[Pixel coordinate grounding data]

=======

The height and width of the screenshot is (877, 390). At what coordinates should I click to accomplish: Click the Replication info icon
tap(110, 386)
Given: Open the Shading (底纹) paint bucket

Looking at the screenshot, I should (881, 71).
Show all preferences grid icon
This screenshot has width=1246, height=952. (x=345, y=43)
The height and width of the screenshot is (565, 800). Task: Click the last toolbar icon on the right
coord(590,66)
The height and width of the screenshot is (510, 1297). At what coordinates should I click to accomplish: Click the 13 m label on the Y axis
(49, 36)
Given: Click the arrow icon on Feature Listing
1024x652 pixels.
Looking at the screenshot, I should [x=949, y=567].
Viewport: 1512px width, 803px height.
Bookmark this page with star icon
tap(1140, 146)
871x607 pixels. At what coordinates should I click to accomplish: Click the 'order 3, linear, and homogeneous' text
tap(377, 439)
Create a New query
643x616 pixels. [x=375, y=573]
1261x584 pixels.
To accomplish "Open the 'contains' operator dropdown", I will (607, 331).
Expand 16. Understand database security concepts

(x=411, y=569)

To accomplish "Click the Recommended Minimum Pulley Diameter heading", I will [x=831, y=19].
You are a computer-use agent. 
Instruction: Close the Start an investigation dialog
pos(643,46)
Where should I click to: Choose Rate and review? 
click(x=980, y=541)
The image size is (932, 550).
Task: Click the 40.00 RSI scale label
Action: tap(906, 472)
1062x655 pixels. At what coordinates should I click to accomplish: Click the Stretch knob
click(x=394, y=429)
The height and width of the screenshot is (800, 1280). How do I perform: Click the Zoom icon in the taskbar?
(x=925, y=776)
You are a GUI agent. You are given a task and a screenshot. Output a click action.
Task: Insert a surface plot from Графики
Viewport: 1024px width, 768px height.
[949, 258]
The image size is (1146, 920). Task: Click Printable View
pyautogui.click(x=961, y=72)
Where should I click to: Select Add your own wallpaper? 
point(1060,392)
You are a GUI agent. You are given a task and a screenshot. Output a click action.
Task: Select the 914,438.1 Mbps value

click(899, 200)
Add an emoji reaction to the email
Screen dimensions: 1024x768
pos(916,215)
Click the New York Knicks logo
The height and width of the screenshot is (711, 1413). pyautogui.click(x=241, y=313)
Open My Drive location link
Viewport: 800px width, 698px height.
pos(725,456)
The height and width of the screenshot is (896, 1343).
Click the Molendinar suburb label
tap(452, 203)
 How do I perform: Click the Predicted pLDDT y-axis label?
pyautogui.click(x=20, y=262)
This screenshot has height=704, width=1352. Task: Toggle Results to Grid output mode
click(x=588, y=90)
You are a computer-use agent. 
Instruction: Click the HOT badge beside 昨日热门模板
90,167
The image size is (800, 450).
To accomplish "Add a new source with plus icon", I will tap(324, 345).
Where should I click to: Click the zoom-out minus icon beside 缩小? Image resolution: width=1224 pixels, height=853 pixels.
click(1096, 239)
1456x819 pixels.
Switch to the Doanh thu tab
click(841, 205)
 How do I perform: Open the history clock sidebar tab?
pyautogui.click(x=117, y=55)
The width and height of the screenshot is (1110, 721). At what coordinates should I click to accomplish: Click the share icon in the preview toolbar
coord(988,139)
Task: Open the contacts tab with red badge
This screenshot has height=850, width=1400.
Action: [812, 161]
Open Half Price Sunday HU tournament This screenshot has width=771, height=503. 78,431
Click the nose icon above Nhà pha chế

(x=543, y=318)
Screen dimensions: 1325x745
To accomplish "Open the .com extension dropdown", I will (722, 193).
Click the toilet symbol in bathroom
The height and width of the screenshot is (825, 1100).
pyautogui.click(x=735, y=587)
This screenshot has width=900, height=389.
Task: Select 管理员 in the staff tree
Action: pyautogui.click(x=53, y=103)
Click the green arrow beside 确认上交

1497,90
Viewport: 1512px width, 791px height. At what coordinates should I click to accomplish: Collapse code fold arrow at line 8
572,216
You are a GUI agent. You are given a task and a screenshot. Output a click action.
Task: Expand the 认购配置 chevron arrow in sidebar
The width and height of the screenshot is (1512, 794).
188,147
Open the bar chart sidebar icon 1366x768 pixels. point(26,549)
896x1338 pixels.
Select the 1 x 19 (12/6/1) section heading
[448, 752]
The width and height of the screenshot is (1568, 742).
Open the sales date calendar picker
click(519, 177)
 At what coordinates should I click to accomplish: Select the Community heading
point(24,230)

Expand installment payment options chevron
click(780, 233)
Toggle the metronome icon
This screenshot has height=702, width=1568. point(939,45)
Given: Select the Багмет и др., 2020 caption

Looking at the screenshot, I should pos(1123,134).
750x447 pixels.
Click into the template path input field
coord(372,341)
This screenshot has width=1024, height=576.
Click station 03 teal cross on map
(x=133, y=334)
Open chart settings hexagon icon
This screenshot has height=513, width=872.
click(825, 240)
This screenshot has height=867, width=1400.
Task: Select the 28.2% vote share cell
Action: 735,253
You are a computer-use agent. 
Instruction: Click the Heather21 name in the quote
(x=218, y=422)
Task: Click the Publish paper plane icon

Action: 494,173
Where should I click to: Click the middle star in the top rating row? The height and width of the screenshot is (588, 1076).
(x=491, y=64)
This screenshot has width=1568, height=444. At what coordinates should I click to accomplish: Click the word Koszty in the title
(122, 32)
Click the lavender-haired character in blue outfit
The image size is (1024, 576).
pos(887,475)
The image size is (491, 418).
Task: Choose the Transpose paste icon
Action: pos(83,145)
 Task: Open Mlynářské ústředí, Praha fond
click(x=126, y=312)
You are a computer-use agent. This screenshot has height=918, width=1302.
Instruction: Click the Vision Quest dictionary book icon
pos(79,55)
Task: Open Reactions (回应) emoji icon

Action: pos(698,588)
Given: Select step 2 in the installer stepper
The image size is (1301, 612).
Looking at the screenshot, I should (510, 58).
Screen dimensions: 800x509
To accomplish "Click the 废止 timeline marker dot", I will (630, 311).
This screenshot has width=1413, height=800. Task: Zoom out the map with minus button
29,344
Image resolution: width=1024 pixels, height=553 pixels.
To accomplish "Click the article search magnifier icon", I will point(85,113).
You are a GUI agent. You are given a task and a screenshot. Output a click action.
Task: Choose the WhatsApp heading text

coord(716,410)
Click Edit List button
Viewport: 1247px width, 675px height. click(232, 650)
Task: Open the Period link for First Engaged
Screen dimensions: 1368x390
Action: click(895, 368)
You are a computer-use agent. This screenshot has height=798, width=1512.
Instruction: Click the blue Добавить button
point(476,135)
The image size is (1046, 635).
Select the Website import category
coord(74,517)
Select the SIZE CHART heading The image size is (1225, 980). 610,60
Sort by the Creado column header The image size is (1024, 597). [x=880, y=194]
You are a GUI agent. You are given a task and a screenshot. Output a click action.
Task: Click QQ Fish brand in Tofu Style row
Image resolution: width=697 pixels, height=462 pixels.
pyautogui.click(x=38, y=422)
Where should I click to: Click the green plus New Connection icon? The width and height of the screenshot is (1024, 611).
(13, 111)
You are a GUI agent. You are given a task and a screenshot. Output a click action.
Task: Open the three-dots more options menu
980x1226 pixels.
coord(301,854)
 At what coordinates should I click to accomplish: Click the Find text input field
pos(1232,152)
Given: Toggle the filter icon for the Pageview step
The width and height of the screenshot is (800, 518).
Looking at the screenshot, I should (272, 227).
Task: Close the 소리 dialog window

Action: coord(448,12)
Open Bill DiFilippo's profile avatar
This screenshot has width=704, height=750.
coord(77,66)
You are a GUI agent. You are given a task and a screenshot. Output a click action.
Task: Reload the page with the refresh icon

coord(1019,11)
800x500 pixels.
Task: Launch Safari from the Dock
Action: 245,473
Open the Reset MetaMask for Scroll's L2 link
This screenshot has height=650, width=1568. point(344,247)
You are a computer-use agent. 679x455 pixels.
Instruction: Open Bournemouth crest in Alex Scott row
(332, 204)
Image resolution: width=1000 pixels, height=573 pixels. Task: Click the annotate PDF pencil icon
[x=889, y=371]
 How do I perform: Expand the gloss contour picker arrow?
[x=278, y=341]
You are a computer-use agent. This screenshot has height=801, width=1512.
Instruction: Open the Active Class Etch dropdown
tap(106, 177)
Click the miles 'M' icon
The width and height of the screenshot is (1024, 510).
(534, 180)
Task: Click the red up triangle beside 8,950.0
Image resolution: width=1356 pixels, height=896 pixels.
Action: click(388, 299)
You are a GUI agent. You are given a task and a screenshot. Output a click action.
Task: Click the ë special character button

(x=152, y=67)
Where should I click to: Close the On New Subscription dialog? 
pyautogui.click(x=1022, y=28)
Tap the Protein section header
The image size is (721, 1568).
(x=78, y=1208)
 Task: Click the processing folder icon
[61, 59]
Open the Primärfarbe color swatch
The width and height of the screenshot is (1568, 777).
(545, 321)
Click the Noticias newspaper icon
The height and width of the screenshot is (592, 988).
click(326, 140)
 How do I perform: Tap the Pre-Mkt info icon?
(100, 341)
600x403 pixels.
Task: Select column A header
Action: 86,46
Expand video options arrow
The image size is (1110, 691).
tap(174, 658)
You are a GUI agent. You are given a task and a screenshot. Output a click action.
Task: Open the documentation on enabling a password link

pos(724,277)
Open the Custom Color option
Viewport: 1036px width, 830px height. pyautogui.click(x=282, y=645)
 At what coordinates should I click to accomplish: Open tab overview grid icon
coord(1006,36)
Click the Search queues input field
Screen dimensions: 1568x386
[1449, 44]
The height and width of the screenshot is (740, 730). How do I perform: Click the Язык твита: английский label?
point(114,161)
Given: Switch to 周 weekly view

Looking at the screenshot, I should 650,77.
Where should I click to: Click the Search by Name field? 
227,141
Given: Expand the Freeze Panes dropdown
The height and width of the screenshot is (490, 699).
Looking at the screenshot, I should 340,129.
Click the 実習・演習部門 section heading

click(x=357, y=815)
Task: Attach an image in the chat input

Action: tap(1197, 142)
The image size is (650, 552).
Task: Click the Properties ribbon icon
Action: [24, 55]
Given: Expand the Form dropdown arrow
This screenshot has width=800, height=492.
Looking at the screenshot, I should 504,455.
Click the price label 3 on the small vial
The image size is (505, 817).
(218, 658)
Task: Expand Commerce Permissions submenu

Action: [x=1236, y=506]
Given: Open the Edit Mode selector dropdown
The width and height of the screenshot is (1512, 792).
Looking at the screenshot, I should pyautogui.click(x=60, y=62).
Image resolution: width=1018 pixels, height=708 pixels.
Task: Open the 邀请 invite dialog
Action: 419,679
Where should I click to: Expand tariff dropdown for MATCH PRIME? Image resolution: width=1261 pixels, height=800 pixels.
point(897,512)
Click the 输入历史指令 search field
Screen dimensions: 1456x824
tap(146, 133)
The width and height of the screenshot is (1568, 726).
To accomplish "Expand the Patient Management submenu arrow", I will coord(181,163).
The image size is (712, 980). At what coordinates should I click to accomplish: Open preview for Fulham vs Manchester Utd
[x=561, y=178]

=======

* _TASK OBJECTIVE_
Using the data above, extract exactly the lines from the one that holds "Click the toilet symbol in bathroom" to the one that holds "The width and height of the screenshot is (1568, 742).", both ends included, and no others.

* _SOLUTION BELOW_
Click the toilet symbol in bathroom
The height and width of the screenshot is (825, 1100).
pyautogui.click(x=735, y=587)
This screenshot has width=900, height=389.
Task: Select 管理员 in the staff tree
Action: pyautogui.click(x=53, y=103)
Click the green arrow beside 确认上交

1497,90
Viewport: 1512px width, 791px height. At what coordinates should I click to accomplish: Collapse code fold arrow at line 8
572,216
You are a GUI agent. You are given a task and a screenshot. Output a click action.
Task: Expand the 认购配置 chevron arrow in sidebar
The width and height of the screenshot is (1512, 794).
188,147
Open the bar chart sidebar icon 1366x768 pixels. point(26,549)
896x1338 pixels.
Select the 1 x 19 (12/6/1) section heading
[448, 752]
The width and height of the screenshot is (1568, 742).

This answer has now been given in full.